Echocardiographic strain imaging can quantify regional and global myocardial function (longitudinal, radial, circumferential). Today, strain imaging, particularly global longitudinal strain, is an integral part of our routine clinical practice. Right ventricular longitudinal strain (RV-GLS) has recently demonstrated prognostic value in various cardiovascular diseases. In patients hospitalised for non-severe COVID-19 pneumonia, RV-GLS has been shown to improve significantly between acute disease and six-month after discharge. Interestingly, right atrial reservoir strain also improved in these patients [22]. RV myocardial work (MW) is a novel indicator to quantitatively analyse RV function. RVMW indices are acquired by integrating the RV-GLS, pulmonary artery pressures, and tricuspid and pulmonic valvular events by specific software. In their study, Wu et al. assessed the physiological determinants of RVMW and the reference ranges for normal RVMW indices in 263 healthy volunteers (median age: 34 years, males: 38%) (Figure 2) [23].

Figure 2. Tracing the tricuspid regurgitation velocity-time integral; (B) Analysis of speckle tracking echocardiography-derived right ventricular global longitudinal strain; (C) Evaluation of the event timings of the tricuspid valve and pulmonic valve in the parasternal short-axis views; (D) Measurement of right ventricular myocardial work by incorporating pulmonary pressures, right ventricular strain, and cardiac cycle timings [23].

Figure 3. Relationship between HBA1c and carotid artery plaque (CAP) incidence, intima-media thickness (CMP), and plaque echogenicity [32].

Coronary flow reserve (CFR) is an integrated measure of coronary macro- and microvascular morphology and function and is defined as the ratio of hyperaemic coronary blood flow during maximum vasodilation of the coronary vascular bed to resting coronary blood flow [24,25]. Coronary flow velocity reserve is a surrogate of coronary flow reserve and offers information additive and complementary to standard regional wall motion analysis [26]. In elderly patients, Doppler coronary flow velocity scanning during routine echocardiography is a feasible and valuable tool for assessment of short-term prognosis [27]. The same group also showed that coronary velocity parameters provided long-term prognostic information in non-selected patients [28].

Improvements in ultrasound technology have enabled direct, transthoracic visualisation of long portions of coronary arteries: the left anterior descending (LAD), circumflex (Cx) and right coronary artery. 3DE is particularly interesting since it offers better visualisation of cardiac structures, which can be imaged in all dimensions as illustrated by Sánchez et al. in an image focus [29]. 3DE reconstruction of the atrium and valvular annulus can also be used to localise accessory pathway along the valvular annulus during catheter ablation [30]. Peri-coronary epicardial adipose tissue is related to cardiovascular risk factors and coronary artery calcification.
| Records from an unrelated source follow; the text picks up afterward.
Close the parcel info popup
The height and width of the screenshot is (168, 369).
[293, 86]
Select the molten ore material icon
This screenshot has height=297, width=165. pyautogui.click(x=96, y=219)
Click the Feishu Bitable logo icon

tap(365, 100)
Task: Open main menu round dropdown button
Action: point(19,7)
In COVID-19 patients, Turker Duyuler et al. showed that epicardial and peri-coronary adipose tissue thicknesses measured with computed tomography were correlated to the severity of infection, suggesting a potential link into the physiopathology of COVID-19 [31]. Diabetes has been proved to be a risk factor for atherosclerosis and carotid artery plaques. HbA1c levels are positively associated with carotid atherosclerosis, as assessed by carotid intima-media thickness. In a large cohort of 9.275 Chinese adults with coronary heart disease, Cheng et al. showed that HbA1c levels were notably associated with carotid artery plaque incidence, intima-media thickness, and plaque echogenicity (Figure 3) [32].

Disclosure statement

No potential conflict of interest was reported by the author(s).